An equalizer can be used to correct or modify the frequency response of a loudspeaker system rather than designing the speaker itself to have the desired response. For instance, the Bose 901 speaker system does not use separate larger and smaller drivers to cover the bass and treble frequencies. Instead, it uses nine drivers, all of the same four-inch diameter. However, this speaker system is sold with an active equalizer which, when inserted into the signal chain, produces the response intended by the manufacturer.

Tone controls (usually designated bass and treble) are simple shelving filters included in most hi-fi equipment for gross adjustment of the frequency balance. The bass control may be used, for instance, to increase the drum and bass parts at a dance party, or to reduce annoying bass sounds when listening to a person speaking. The treble control might be used to give the percussion a sharper or more brilliant sound, or can be used to cut such high frequencies when they have been overemphasized in the program material, to reduce accompanying high-frequency noise, or simply to accommodate a listener's preference.

A rumble filter is a high-pass (low cut) filter with a cutoff typically in the 20 to 40 Hz range; this is the low frequency end of human hearing. Rumble is a type of low-frequency noise produced in record players and turntables, particularly older or low-quality models. The rumble filter prevents this noise from being amplified and sent to the loudspeakers. Some cassette decks have a switchable subsonic filter feature that does the same thing for recordings.
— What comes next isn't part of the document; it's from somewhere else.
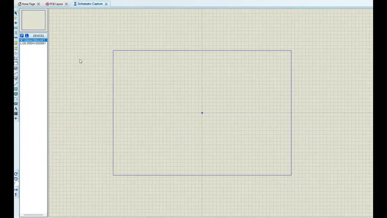Select the 2D Graphics Circle tool
This screenshot has height=218, width=387.
click(16, 94)
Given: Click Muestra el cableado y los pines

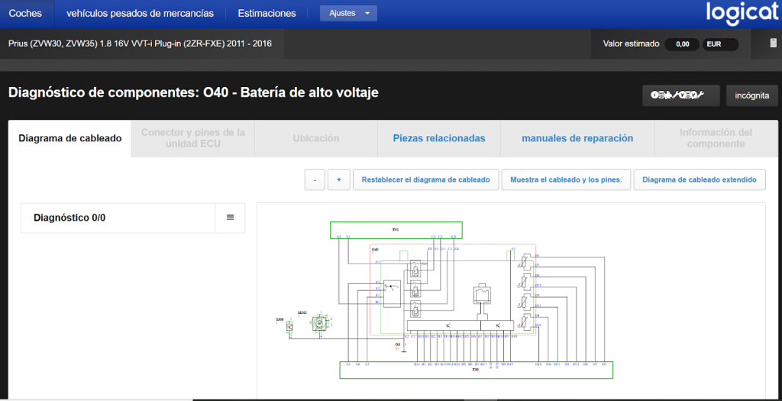Looking at the screenshot, I should pyautogui.click(x=566, y=179).
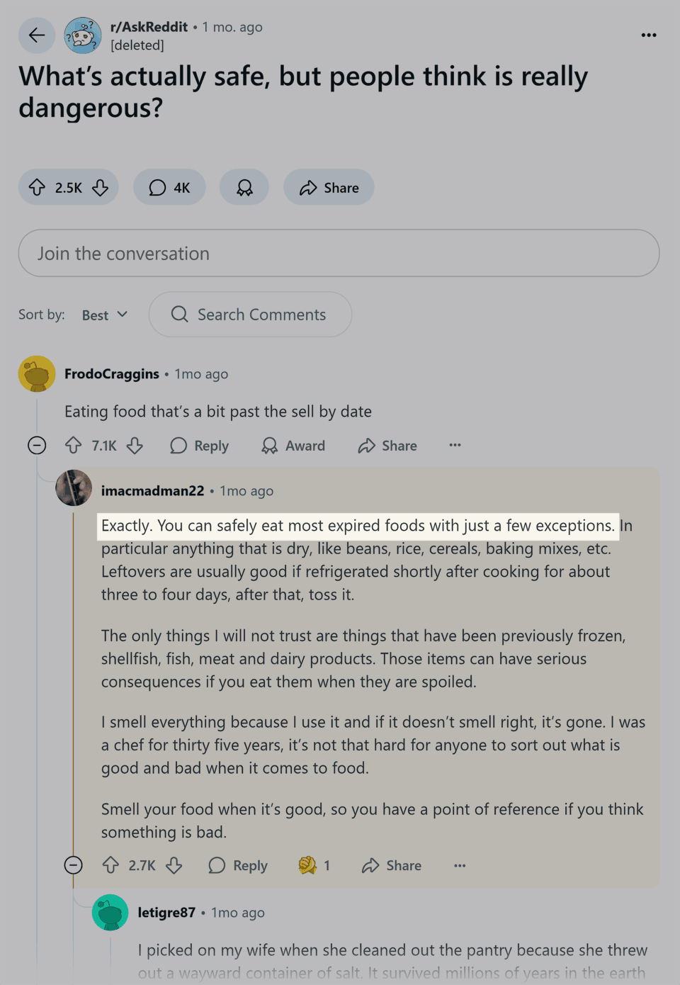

A crossover network is a system of filters designed to direct electrical energy separately to the woofer and tweeter of a 2-way speaker system (and also to the mid-range speaker of a 3-way system). This is most often built into the speaker enclosure and hidden from the user. However, in bi-amplification, these filters operate on the line-level audio signals, sending the low-frequency and high-frequency signal components to separate amplifiers, which connect to the woofers and tweeters, respectively.

Equalization is used in a reciprocal manner in certain communication channels and recording technologies. The original music is passed through a particular filter to alter its frequency balance, followed by the channel or recording process. At the end of the channel or when the recording is played, a complementary filter is inserted that precisely compensates for the original filter and recovers the original waveform. For instance, FM broadcasting uses a pre-emphasis filter to boost the high frequencies before transmission, and every receiver includes a matching de-emphasis filter to restore them. The white noise that is introduced by background noise picked up by the radio is then also de-emphasized at the higher frequencies (where it is most noticeable) along with the pre-emphasized program, making the noise less audible. Tape recorders use the same approach to reduce tape hiss while maintaining fidelity. In contrast, in the production of vinyl records, a filter is used to reduce the amplitude of low frequencies, which otherwise produce large amplitudes on the tracks of a record. This allows the groove to take up less physical space, fitting more music on the record. The preamplifier attached to the phono cartridge has a complementary filter boosting those low frequencies, following the standard RIAA equalization curve.